#### [Working data]
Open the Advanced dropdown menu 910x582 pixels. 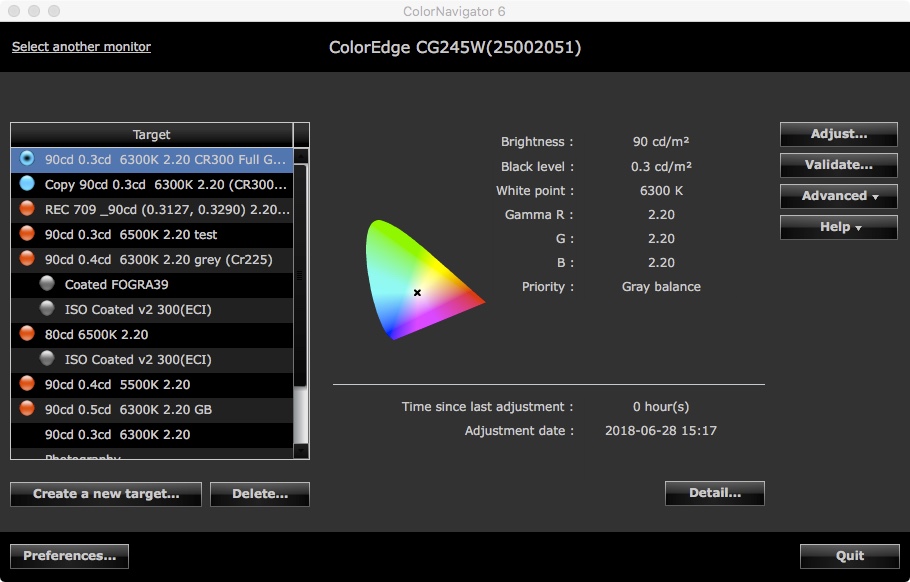coord(838,196)
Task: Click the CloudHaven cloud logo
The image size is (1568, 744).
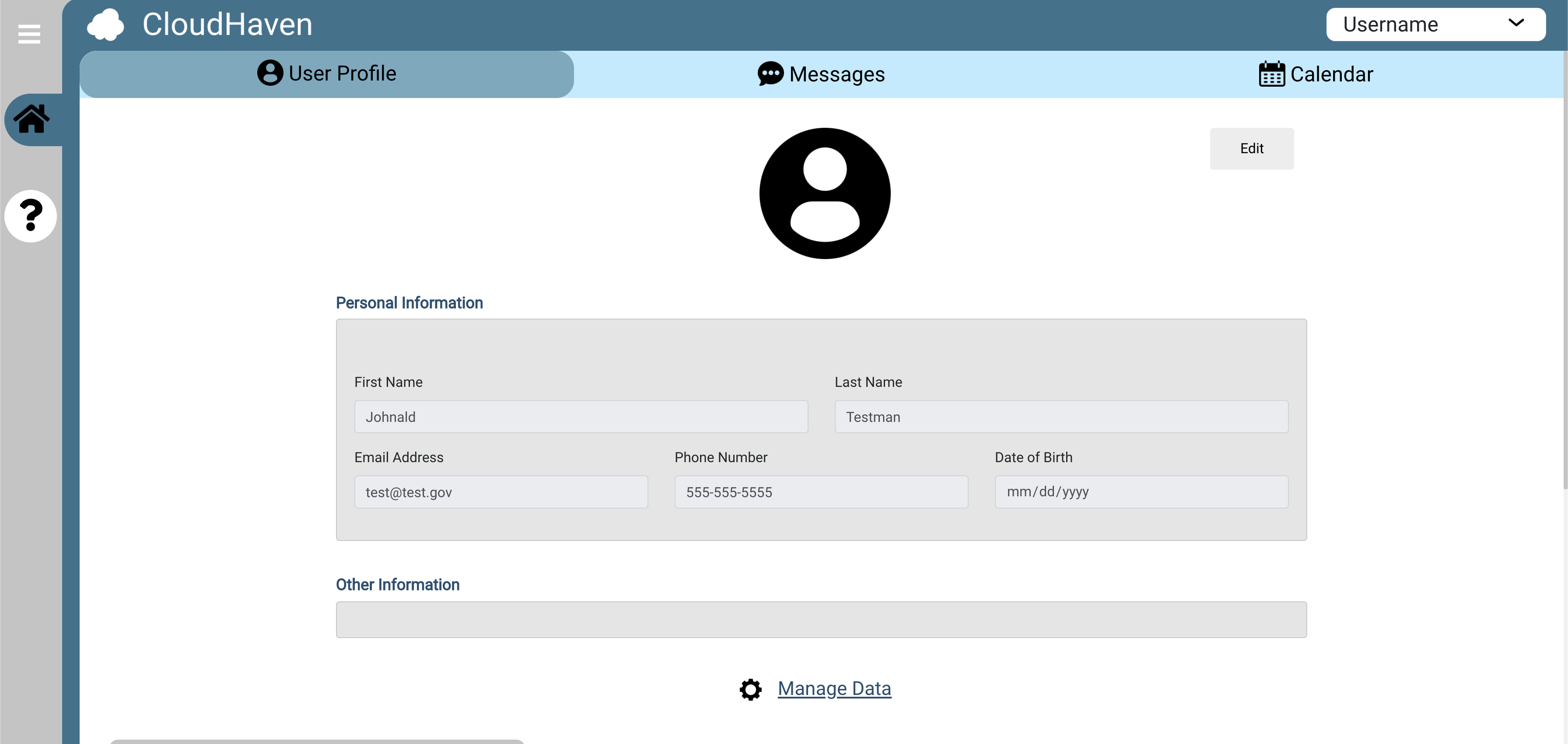Action: click(x=105, y=25)
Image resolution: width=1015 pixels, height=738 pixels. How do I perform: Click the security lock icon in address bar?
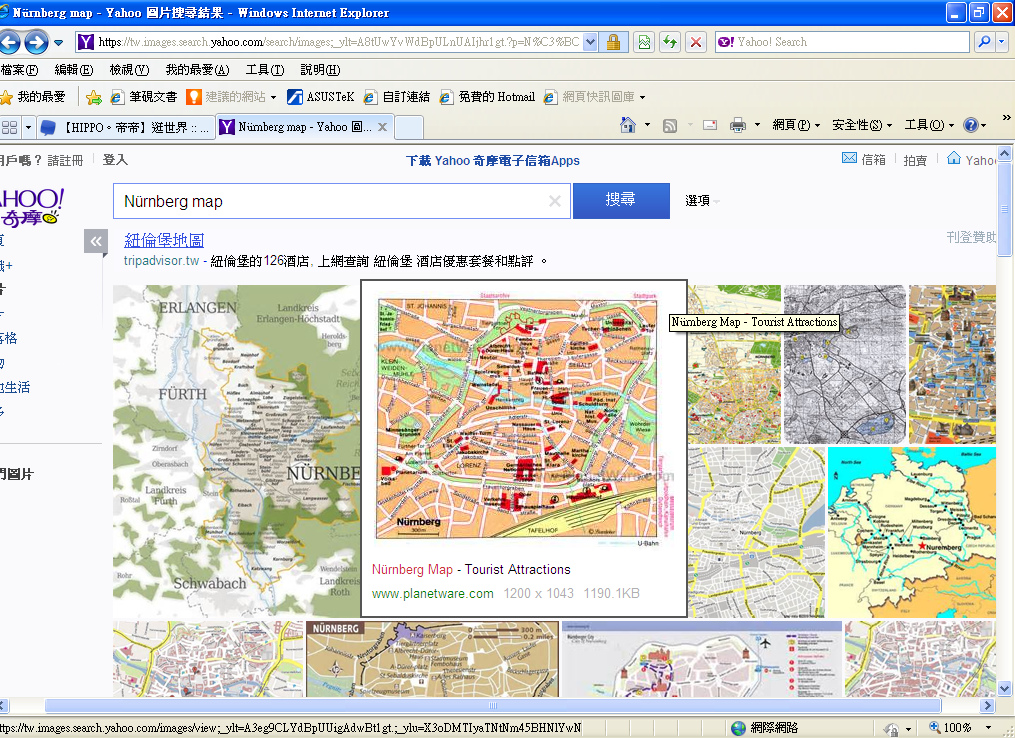[613, 42]
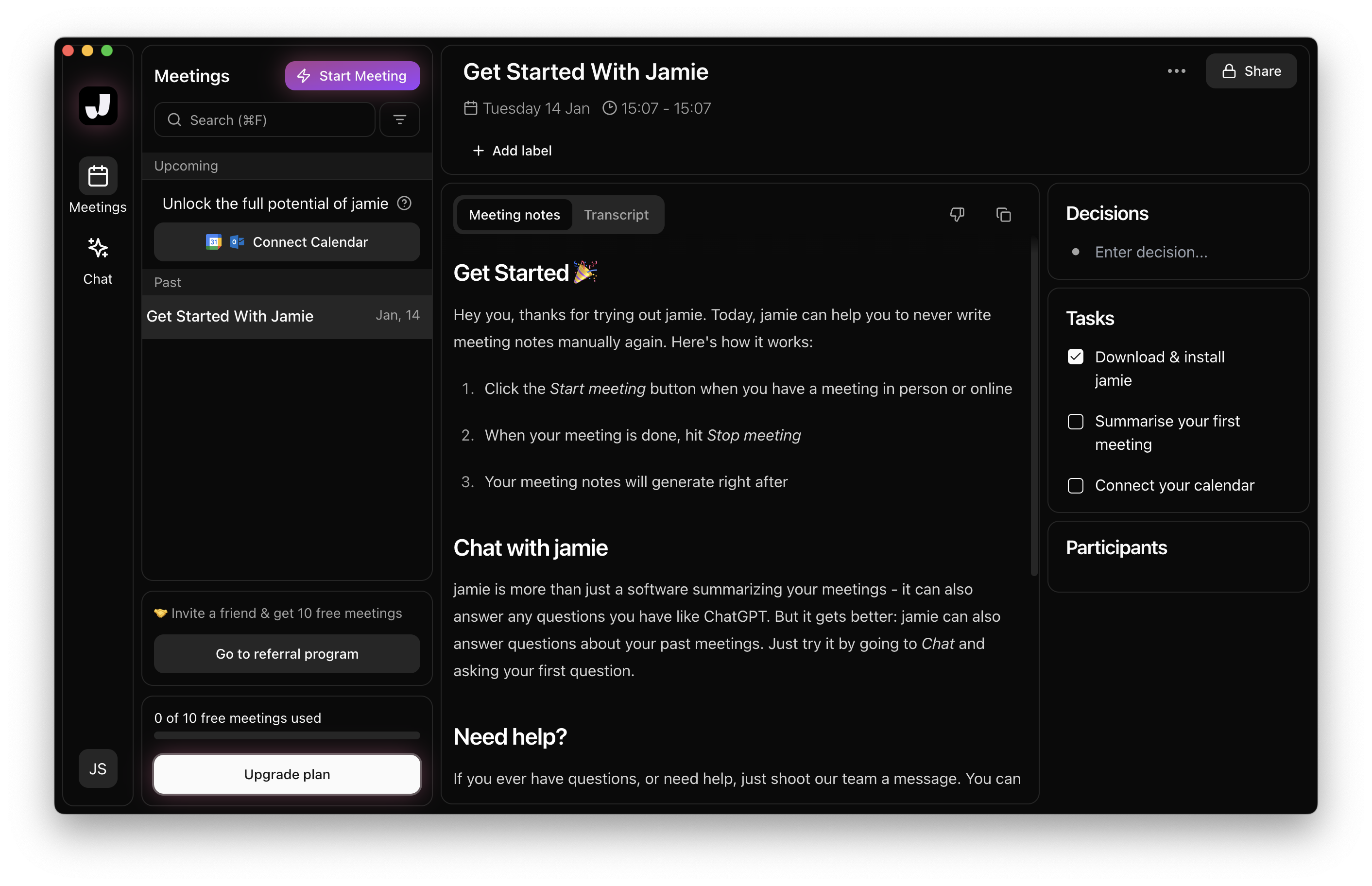
Task: Check the Summarise your first meeting task
Action: coord(1075,421)
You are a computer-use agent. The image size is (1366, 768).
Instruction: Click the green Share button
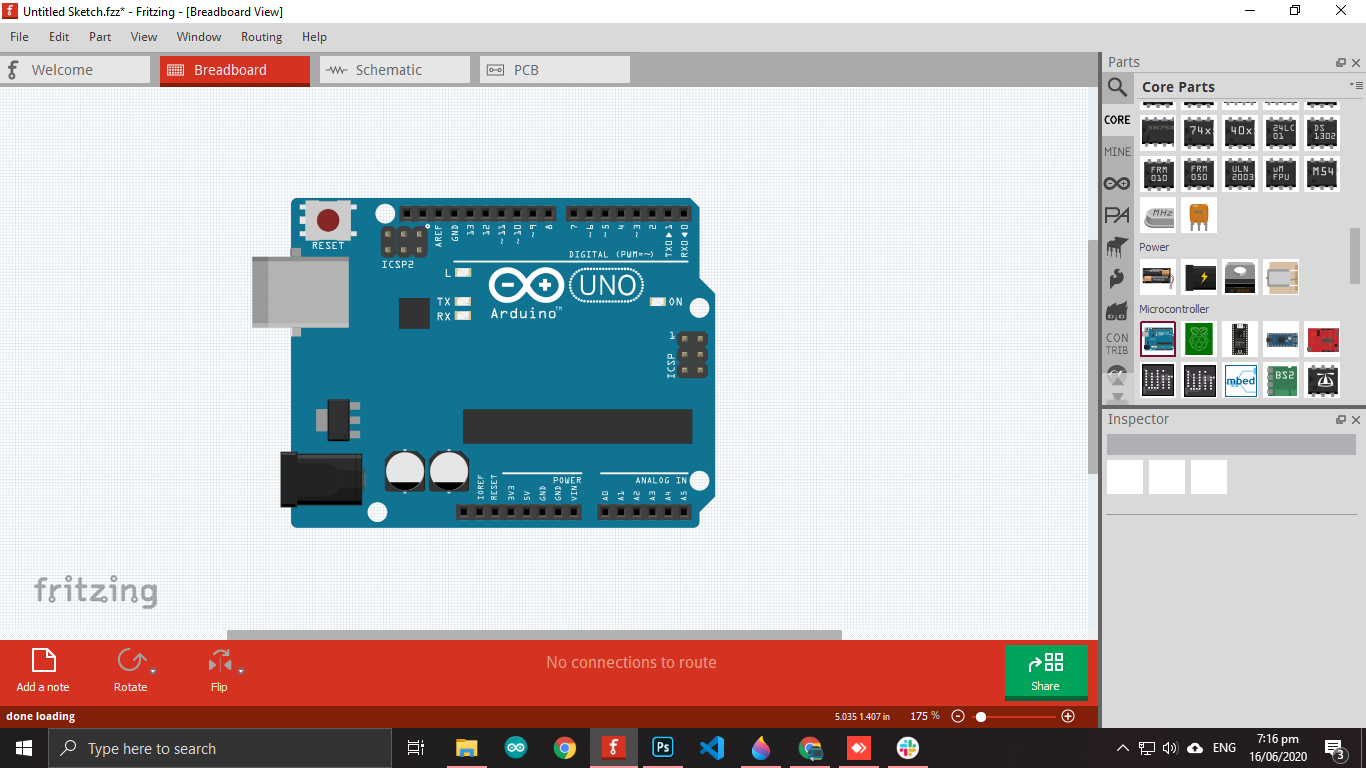[x=1045, y=671]
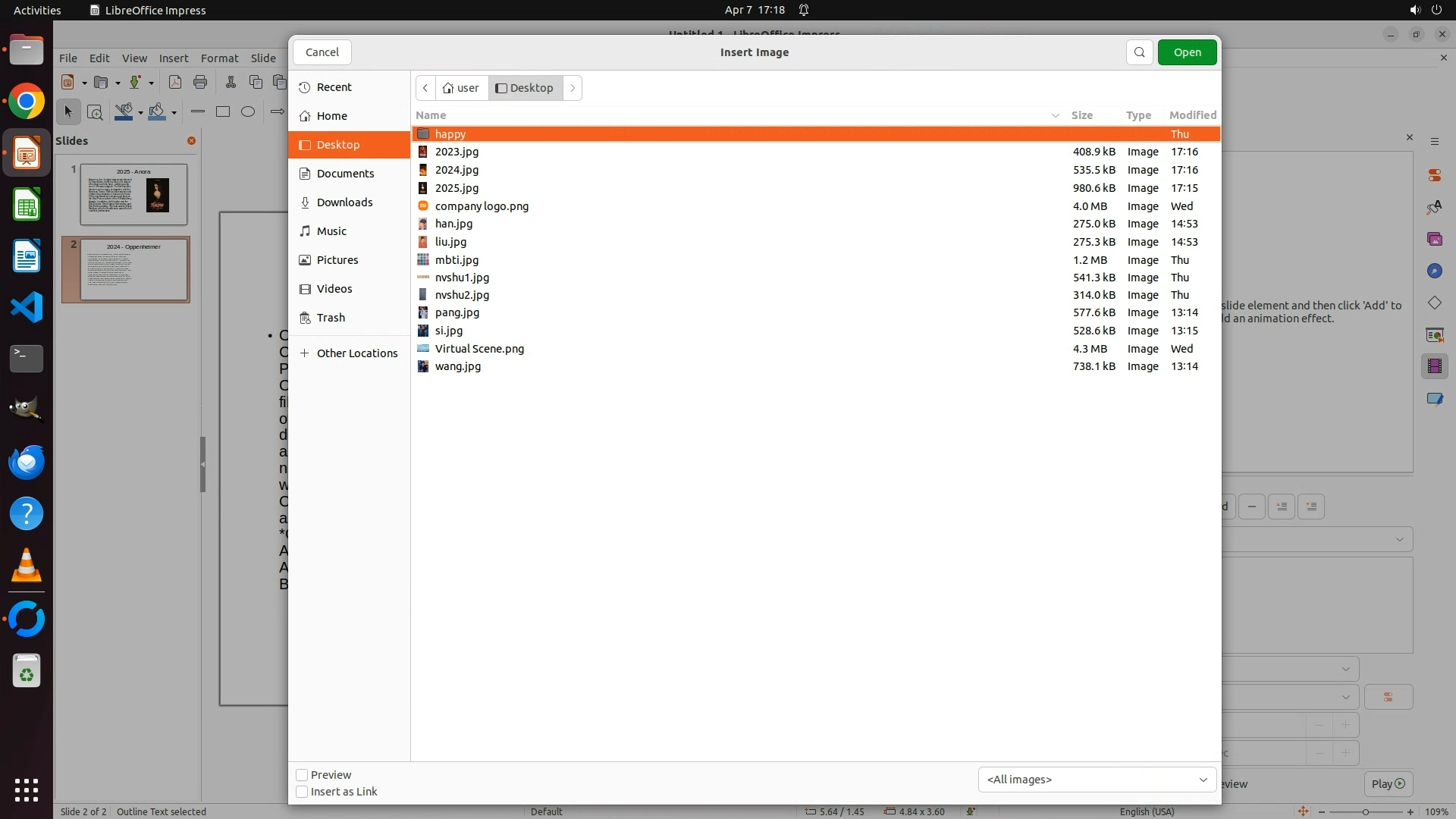Open the Animation sidebar panel icon
1456x819 pixels.
point(1434,366)
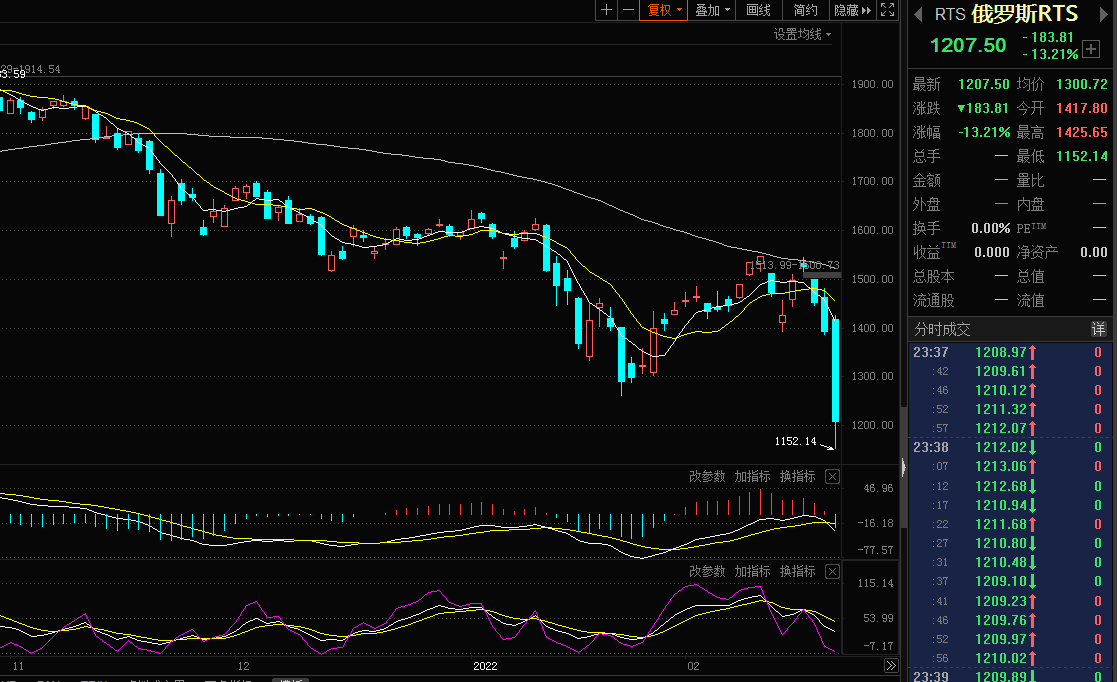
Task: Select the 画线 drawing tool
Action: click(759, 10)
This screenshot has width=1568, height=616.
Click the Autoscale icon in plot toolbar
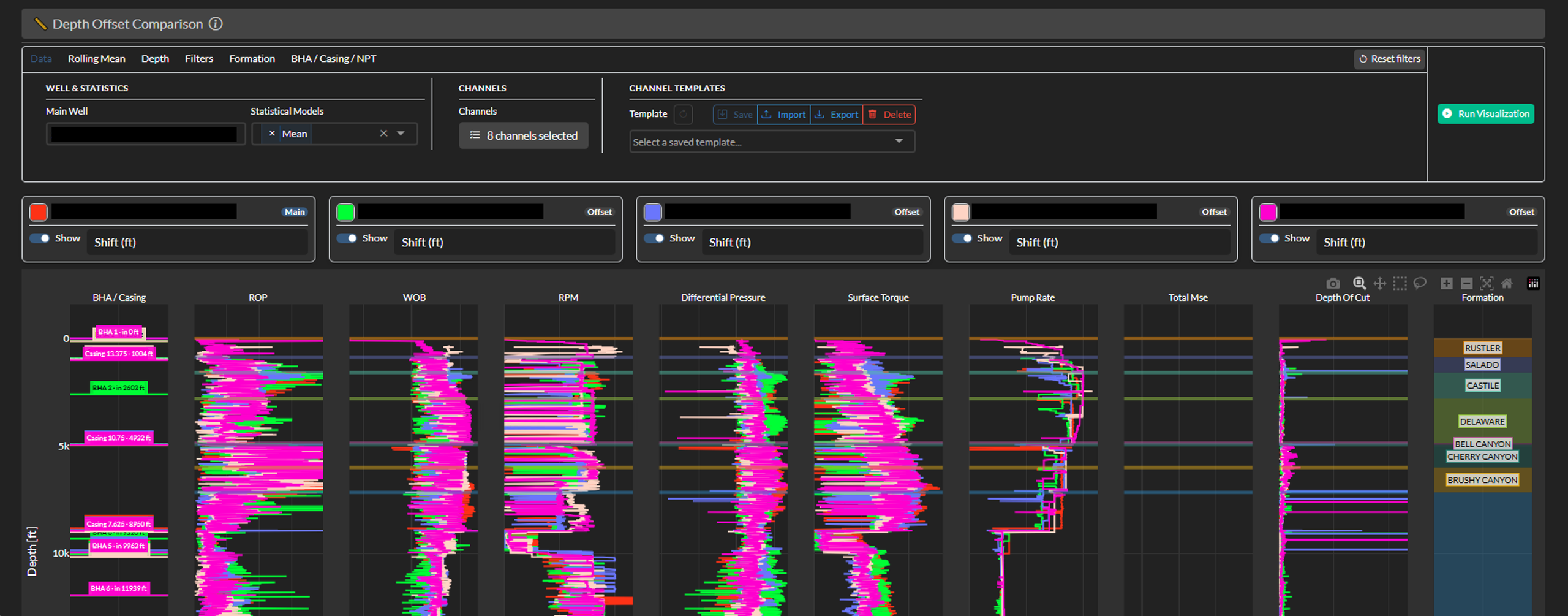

#### [Exercise prompt]
Copy out the data word for word, starting at the line that has "You are a computer-use" and continuing through the end of the data. Leave the pictures out.

#### [Solution for this exercise]
You are a computer-use agent. The image size is (1366, 768).
Instruction: Click the green Share button
[x=1045, y=671]
Open the Animation sidebar panel icon
1456x819 pixels.
point(1434,366)
Task: Select the 画线 drawing tool
Action: click(759, 10)
This screenshot has width=1568, height=616.
Click the Autoscale icon in plot toolbar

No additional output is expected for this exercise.